Di kalangan netizen Indonesia, reaksi beragam muncul sebagai respons terhadap tren ini. Ada yang bangga melihat kuliner lokal mendapat pengakuan internasional, seperti yang diungkapkan oleh @huedaya yang mengusulkan: "Dear Thai people, let's propose today as International Seblak Day as a celebration of our brotherhood, deal?" Namun, tak sedikit pula yang khawatir bahwa adaptasi Thailand dapat mengaburkan identitas asli seblak. Komentar seperti dari @Rumahdepok_ menyoroti tantangan gastrodiplomasi Indonesia, di mana makanan lokal sering dikritik oleh masyarakat sendiri sebelum mendapatkan apresiasi global.
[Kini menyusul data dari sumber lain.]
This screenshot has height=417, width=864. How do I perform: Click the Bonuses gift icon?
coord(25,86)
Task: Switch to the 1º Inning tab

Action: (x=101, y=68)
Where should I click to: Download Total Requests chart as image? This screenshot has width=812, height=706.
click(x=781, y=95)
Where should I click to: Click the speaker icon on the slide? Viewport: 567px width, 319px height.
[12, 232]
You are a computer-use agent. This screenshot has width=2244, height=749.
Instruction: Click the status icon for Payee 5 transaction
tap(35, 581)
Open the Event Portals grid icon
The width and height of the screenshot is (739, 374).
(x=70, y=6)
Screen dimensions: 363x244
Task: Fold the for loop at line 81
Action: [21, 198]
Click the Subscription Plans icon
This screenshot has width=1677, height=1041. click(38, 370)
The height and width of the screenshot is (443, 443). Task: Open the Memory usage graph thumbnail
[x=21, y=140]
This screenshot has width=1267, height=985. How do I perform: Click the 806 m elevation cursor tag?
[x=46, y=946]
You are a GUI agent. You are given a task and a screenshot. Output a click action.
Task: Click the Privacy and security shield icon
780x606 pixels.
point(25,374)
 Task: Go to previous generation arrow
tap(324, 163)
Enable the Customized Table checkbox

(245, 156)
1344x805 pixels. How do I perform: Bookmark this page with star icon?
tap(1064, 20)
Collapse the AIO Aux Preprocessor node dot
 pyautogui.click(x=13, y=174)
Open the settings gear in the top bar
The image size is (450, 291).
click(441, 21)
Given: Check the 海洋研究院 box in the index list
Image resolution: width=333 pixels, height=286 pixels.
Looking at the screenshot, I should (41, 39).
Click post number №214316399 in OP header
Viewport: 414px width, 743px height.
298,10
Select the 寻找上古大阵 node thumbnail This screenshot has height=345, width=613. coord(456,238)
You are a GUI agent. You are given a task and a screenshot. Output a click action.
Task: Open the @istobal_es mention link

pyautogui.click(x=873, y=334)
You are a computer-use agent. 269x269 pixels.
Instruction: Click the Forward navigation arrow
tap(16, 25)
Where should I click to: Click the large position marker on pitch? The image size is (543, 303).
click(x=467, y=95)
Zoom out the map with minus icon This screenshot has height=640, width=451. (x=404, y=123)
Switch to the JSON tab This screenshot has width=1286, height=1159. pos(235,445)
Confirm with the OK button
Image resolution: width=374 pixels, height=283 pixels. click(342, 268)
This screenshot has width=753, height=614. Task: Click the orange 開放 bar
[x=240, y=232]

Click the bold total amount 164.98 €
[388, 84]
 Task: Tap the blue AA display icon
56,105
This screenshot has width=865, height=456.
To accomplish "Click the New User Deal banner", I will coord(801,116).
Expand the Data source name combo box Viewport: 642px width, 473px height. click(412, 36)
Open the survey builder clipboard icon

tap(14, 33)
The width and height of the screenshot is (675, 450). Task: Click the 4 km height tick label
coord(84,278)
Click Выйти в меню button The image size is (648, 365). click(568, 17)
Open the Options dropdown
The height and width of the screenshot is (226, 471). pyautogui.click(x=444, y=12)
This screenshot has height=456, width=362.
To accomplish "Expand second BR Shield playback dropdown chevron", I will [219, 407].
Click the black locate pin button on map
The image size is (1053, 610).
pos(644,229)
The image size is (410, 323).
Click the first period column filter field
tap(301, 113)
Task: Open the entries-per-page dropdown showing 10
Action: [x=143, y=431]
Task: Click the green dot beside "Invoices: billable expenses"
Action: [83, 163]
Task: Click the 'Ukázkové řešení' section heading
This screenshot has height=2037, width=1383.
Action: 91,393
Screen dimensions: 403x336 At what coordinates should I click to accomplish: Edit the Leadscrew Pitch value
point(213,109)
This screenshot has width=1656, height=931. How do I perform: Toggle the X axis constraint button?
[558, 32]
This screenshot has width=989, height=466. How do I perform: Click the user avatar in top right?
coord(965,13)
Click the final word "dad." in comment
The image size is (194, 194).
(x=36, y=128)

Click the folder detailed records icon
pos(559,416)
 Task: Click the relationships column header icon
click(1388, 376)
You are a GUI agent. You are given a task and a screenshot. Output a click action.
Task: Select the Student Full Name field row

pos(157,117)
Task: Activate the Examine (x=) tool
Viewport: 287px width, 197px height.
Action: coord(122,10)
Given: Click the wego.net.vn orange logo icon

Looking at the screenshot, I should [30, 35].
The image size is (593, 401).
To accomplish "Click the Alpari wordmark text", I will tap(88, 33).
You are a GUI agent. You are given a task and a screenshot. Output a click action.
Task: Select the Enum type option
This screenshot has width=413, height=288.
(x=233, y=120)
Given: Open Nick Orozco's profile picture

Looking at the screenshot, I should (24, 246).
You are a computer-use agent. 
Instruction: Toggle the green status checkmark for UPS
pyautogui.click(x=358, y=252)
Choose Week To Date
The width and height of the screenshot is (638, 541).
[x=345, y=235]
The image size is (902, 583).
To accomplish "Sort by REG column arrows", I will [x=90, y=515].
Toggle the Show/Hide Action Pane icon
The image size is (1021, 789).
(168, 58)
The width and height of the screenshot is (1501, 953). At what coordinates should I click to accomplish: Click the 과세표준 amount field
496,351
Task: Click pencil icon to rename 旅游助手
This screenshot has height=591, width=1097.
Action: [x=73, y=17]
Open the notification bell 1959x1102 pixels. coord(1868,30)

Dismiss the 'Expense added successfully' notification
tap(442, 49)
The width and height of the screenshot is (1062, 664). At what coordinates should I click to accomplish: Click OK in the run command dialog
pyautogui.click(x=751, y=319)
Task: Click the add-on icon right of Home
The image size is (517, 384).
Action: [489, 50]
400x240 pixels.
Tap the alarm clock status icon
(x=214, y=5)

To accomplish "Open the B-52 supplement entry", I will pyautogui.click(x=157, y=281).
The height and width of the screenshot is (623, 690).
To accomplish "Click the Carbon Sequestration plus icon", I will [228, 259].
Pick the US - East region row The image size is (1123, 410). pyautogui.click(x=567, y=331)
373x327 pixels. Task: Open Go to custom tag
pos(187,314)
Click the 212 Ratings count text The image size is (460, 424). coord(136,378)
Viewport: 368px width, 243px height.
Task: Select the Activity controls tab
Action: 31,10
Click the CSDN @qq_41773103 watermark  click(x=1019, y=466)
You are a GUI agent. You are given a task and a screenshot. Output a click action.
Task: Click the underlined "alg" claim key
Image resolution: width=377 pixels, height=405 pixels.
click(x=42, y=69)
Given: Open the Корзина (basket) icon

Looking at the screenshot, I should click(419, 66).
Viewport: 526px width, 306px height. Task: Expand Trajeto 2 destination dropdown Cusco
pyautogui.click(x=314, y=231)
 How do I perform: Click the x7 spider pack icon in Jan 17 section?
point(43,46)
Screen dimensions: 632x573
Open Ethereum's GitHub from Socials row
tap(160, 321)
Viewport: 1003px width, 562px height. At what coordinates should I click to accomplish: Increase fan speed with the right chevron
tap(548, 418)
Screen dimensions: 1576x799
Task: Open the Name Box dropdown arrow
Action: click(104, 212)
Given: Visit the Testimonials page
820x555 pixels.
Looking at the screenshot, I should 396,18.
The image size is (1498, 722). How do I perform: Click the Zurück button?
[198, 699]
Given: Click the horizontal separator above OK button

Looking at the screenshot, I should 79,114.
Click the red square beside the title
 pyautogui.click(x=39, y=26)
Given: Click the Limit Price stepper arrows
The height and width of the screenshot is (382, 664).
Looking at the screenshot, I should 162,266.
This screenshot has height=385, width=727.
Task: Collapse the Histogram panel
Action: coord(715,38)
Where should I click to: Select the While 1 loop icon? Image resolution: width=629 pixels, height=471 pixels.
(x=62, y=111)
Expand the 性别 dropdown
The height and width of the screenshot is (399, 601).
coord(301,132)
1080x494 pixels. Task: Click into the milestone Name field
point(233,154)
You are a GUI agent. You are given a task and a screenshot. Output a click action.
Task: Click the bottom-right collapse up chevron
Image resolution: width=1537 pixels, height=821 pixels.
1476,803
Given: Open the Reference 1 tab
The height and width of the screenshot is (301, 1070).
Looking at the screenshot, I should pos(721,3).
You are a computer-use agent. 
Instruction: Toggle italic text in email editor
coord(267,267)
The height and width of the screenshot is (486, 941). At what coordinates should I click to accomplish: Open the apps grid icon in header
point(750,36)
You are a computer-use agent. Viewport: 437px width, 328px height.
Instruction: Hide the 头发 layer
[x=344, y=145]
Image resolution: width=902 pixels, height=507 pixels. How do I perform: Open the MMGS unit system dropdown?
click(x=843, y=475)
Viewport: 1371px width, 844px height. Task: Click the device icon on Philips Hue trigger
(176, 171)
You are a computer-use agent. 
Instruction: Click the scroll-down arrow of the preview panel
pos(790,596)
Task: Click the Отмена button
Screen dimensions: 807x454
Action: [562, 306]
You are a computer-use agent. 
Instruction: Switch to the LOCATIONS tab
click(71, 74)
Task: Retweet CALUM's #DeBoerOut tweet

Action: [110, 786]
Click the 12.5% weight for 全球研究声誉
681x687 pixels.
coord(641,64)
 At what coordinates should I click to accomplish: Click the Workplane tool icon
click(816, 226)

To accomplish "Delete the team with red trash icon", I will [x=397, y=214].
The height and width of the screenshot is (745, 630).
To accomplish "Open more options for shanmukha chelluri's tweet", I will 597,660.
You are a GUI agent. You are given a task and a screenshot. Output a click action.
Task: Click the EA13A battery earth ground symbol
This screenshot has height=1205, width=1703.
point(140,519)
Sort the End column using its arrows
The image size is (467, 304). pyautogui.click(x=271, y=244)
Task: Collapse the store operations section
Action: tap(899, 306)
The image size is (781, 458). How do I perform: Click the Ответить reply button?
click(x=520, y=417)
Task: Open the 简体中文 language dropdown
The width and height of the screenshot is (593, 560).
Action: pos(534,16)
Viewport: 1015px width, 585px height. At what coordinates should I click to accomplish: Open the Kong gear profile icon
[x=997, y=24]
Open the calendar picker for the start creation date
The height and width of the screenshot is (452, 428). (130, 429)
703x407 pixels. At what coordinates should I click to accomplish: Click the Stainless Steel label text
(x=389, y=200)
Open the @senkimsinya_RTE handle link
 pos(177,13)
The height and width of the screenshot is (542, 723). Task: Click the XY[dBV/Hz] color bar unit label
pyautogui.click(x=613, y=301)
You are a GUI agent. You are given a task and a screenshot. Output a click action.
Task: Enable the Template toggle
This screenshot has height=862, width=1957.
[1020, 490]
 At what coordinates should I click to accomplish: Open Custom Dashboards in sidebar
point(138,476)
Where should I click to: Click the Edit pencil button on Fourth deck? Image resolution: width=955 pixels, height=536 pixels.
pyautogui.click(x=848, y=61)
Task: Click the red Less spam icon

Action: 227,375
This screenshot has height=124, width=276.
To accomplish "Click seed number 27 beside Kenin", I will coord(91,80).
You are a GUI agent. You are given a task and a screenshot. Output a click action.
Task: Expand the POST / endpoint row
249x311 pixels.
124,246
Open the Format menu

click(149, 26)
Sejarah seblak sendiri menambah dimensi menarik pada popularitasnya saat ini. Menurut penelitian yang diterbitkan di *Jurnal Pariwisata dan Budaya* pada Desember 2024, hidangan ini pertama kali muncul di pedesaan Cianjur sebelum berkembang pesat di Bandung pada era 1990-an. Awalnya, seblak kering berupa kerupuk pedas menjadi makanan alternatif, namun versi basah yang kini populer lahir dari inovasi untuk mengolah kurupuk yang sudah tidak renyah. Perjalanan ini mencerminkan ketahanan kuliner tradisional dalam menghadapi perubahan zaman dan selera masyarakat.
Hubungan biogeografis antara Indonesia dan Thailand juga turut diangkat dalam diskusi ini. Akun @motherlander menyebutkan: "It's expected, as subregion of Sundaland" sambil menyertakan peta, merujuk pada sejarah Sundaland, wilayah kuno yang menghubungkan kedua negara melalui jembatan darat pada era prasejarah. Penelitian dari *Sundaland Project* (2019) mendukung teori ini, menunjukkan adanya pertukaran budaya dan genetik yang mungkin memengaruhi kesamaan rasa atau bahan makanan di kedua wilayah. Bendera Thailand dalam tweet @IndoPopBase bisa dilihat sebagai simbol persaingan sehat atau solidaritas kuliner.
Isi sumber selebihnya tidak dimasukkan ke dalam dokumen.